Explaining failure modes. The debugging examples above are typical. I rarely come to Claude with “write me a manifest from scratch.” More often it’s “here is a thing that’s broken and here is what I know about it.” Claude is good at identifying failure modes I haven’t considered, especially in systems I know less well (Kubernetes internals, Postfix edge cases, Btrfs quota behavior).

Keeping documentation current. The runbook in the migration repository is ~550 lines across 12 files. Keeping it current as the system evolves is tedious but important. The workflow is “here’s what changed, update the relevant doc section.” I still review everything, but I don’t have to do the first draft.

GitOps discipline. With Claude Code in the loop, it’s easier to maintain the discipline of “everything goes through GitOps, nothing gets changed live and forgotten.” Claude will suggest committing a change to the repo rather than applying it directly, and will remind me to check that Flux has reconciled before declaring success.


What Doesn’t Work as Well

It doesn’t know what it doesn’t know. When a problem has an obscure root cause (the etcd/Btrfs quota issue, for instance), Claude sometimes gives a confident initial answer that turns out to be wrong. The fix is the same as with any colleague: stay skeptical, verify, and ask follow-up questions when something doesn’t add up. The MCP servers help here — live cluster state is harder to misinterpret than a description of it.

Context limits matter. A debugging session that spans many back-and-forth messages and large log outputs can hit context limits. I’ve learned to be selective about what I paste in, and to summarize intermediate findings rather than repeating raw output.


The Shift

The way I’d summarize the change: I used to do server administration and then document it. Now I do it with documentation happening in parallel, because the overhead of capturing decisions is low enough that it actually happens.

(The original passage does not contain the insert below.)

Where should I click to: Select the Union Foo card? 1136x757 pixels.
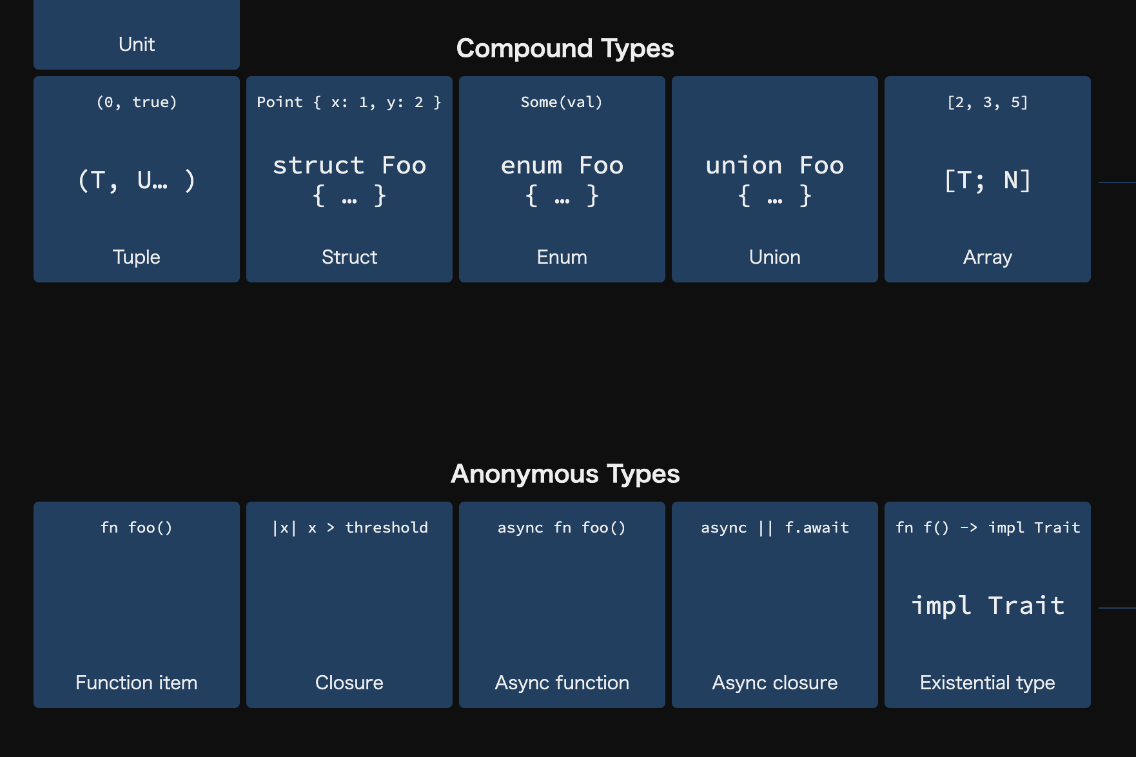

The 368 commits are partly a proxy for that. Each commit is a documented decision — not just a change, but a change with a commit message that explains why. That discipline existed before, but it’s easier to maintain when the tool you’re using to make the change is the same tool you’re using to write the explanation.

If you’re running a homelab at this level of complexity, Claude Code is worth evaluating seriously — not as a way to avoid understanding your systems, but as a way to engage with them more thoroughly than you could alone.